Para a Adcesp, a tentativa de adiar o cumprimento da Lei que obriga a contratação de professores efetivos para a Uespi demonstra, mais uma vez, o desrespeito deste governo com os docentes e estudantes da instituição. Segundo a Associação, o projeto apresentado no dia 13 de junho já passou, na surdina, pela Comissão de Constituição e Justiça da Assembleia Legislativa e segue para a Comissão de Tributação e Finanças antes de ir ao Plenário. Nesta terça-feira (2), às 9h, a Adcesp participará de reunião com a deputada estadual Liziê Coelho (PTB), da Comissão de Tributação e Finanças, e já encaminhou solicitação de audiência ao governo do estado para ter esclarecimentos quanto ao projeto.

“É inaceitável a forma como o governo vem tratando a universidade, que há décadas agoniza diariamente por faltas de verbas, falta de quadro docente efetivo e de autonomia financeira”, reclama a Adcesp em nota. “Esse projeto é uma manobra do governador para se desviar da responsabilidade de efetivar todo o quadro docente e empurrá-la para o próximo governo. Esse é o momento de fortalecer a luta pela nomeação imediata dos classificados e pela supressão desse ponto específico do projeto lei apresentado pelo governador”, manifesta a Seção Sindical.

Em reunião na manhã desta terça-feira (02), o Conselho Universitário da Uespi aprovou a solicitação de um pedido de esclarecimento para o governo acerca da proposta.

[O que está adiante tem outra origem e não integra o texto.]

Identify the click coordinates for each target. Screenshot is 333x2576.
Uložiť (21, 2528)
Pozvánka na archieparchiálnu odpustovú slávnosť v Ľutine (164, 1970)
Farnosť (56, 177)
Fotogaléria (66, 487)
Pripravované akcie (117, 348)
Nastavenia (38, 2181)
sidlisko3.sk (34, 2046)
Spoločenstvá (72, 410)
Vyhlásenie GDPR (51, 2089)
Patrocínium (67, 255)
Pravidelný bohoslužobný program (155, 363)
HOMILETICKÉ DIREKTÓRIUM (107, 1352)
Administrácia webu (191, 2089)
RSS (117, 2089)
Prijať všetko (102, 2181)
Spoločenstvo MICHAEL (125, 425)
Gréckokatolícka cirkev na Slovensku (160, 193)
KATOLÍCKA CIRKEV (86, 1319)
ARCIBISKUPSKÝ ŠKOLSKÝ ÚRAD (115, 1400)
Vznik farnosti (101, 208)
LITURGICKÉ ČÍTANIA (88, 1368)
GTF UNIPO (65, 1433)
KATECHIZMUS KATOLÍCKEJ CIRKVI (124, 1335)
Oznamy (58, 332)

Será encaminhado um documento à Presidência da Assembleia Legislativa e ao Governo do Estado, demostrando descontentamento para com a proposta apresentada pelo governador.

Demanda por professores efetivos 
Atualmente, há cerca de 600 professores substitutos lecionando na Uespi. A reitoria ainda não divulgou a necessidade real de contratação de professores efetivos na instituição, mas estima-se que seja preciso contratar em torno de 400 novos professores efetivos para a Uespi para atendimento da demanda atual.

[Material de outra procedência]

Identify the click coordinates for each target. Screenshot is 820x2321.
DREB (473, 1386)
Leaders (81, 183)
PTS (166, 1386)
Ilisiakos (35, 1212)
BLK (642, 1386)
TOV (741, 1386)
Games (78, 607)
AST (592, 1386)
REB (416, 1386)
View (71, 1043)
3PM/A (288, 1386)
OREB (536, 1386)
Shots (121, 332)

Exclusão de professores temporários do reajuste
O mesmo projeto também exclui do reajuste salarial, todos os professores temporários (substitutos) da universidade, congelando seus salários. A Adcesp denuncia que essa desigualdade salarial entre substitutos e substituídos é inconstitucional, e exige do Governo uma resposta imediata frente a isso.